__AIM OF THE TASK__. Beginning at the line that contains "Task: Click the 13 Apr 11:33 clock dropdown", reproduce the entries below exactly, ending with the line that contains "Instruction: Click the". Omit each picture.

Records from a data collection:
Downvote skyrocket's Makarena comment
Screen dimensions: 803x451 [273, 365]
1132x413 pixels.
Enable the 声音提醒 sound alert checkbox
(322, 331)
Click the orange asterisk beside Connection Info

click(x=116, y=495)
---
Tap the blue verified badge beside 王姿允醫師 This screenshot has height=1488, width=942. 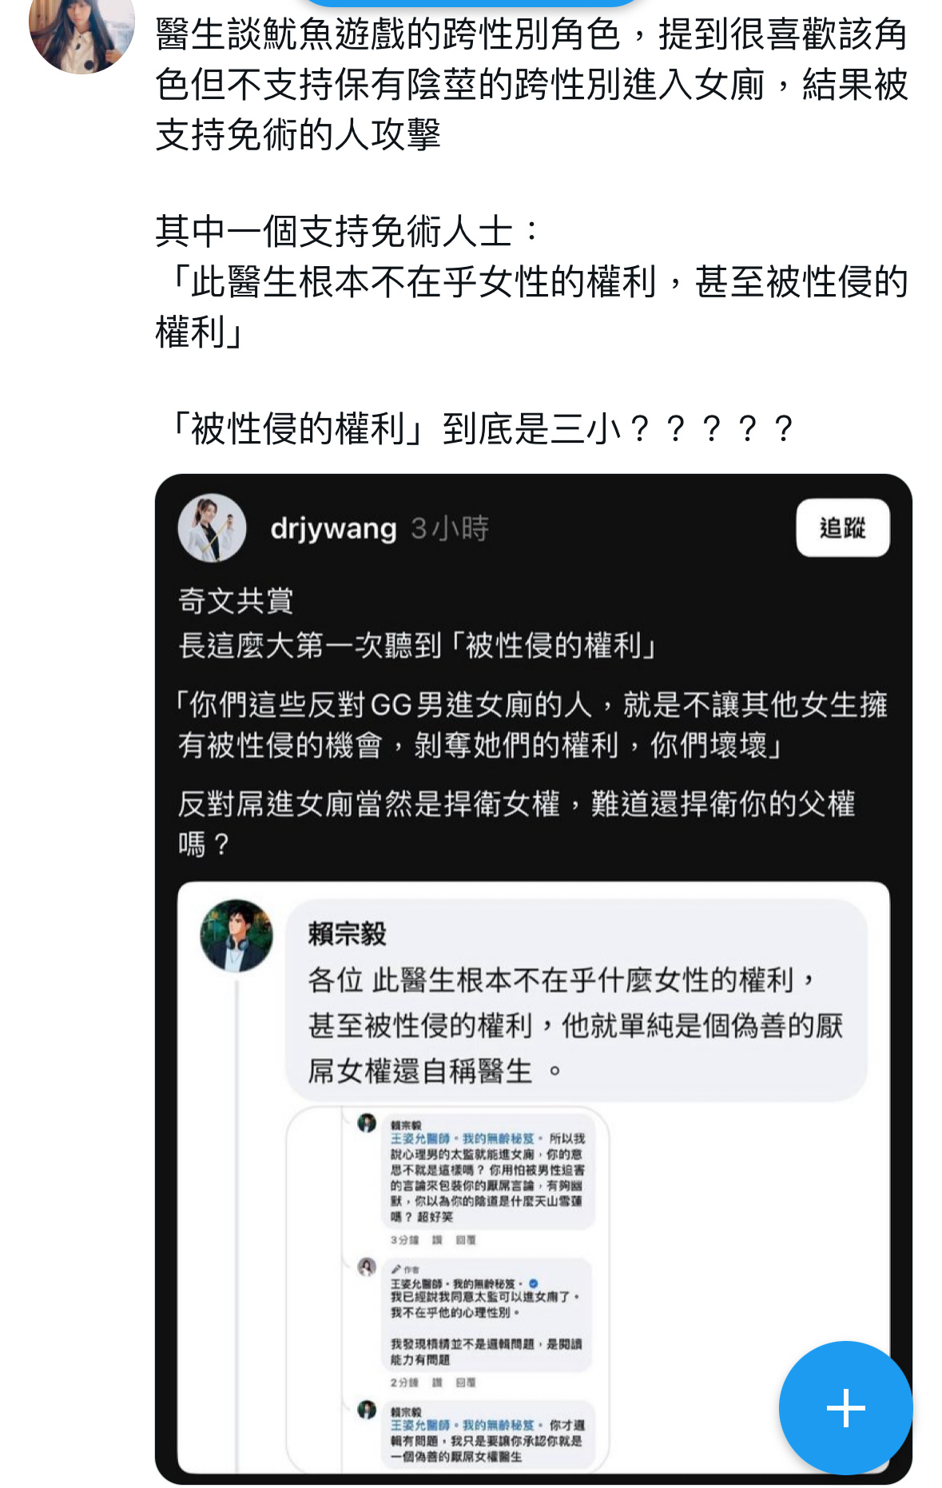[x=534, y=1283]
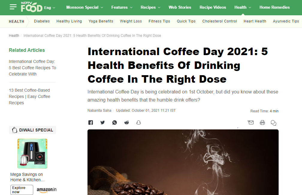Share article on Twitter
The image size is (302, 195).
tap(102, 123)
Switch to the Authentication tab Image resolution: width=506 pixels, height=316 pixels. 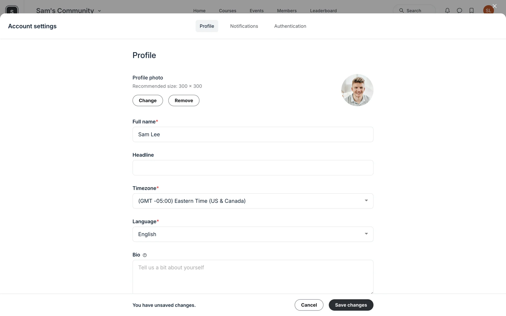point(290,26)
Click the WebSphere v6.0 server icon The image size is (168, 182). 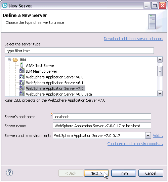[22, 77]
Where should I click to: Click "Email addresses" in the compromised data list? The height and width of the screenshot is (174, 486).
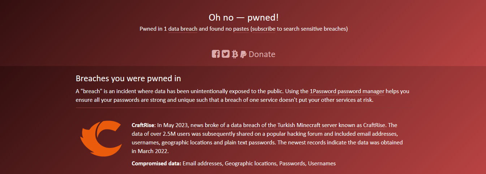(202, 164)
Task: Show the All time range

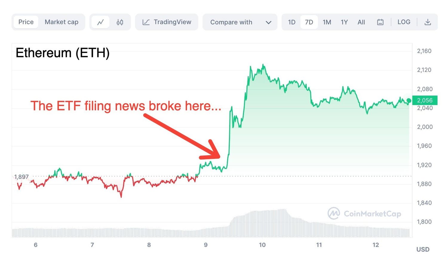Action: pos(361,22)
--
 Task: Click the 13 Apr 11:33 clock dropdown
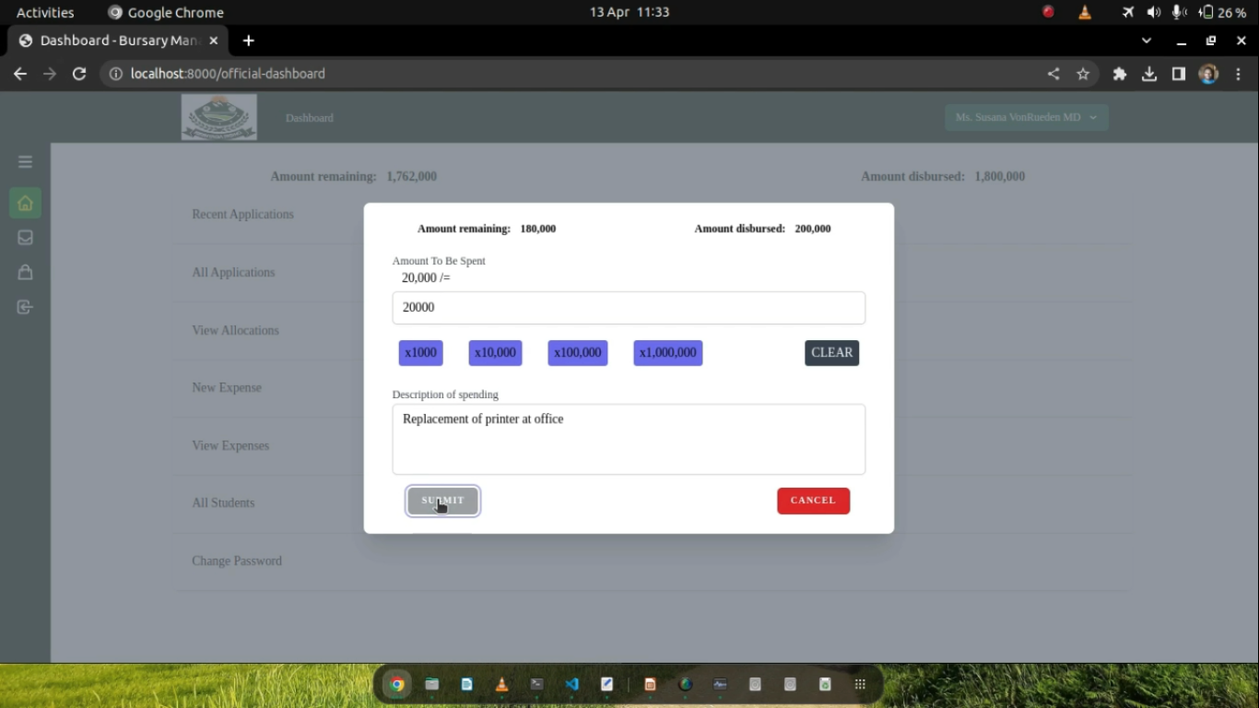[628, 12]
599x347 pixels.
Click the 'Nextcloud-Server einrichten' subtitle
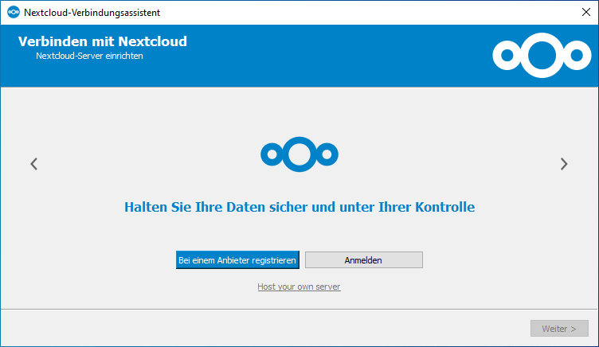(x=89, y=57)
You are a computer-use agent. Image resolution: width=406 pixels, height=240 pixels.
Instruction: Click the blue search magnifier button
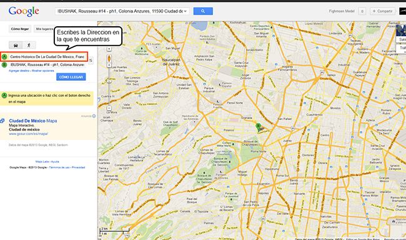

__OUTPUT OF THE EXERCISE__.
 Task: Click the 13 Apr 11:33 clock dropdown
[628, 12]
599x347 pixels.
Click the 'Nextcloud-Server einrichten' subtitle
(x=89, y=57)
You are a computer-use agent. Image resolution: width=406 pixels, height=240 pixels.
Instruction: Click the blue search magnifier button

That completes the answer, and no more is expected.